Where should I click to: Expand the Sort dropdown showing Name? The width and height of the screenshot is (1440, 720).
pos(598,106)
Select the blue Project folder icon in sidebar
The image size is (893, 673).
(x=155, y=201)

Task prompt: Write out the entries verbatim, all of them.

Your response:
Where should I click to: Expand the Sort dropdown showing Name? The width and height of the screenshot is (1440, 720).
pos(598,106)
Select the blue Project folder icon in sidebar
The image size is (893, 673).
(x=155, y=201)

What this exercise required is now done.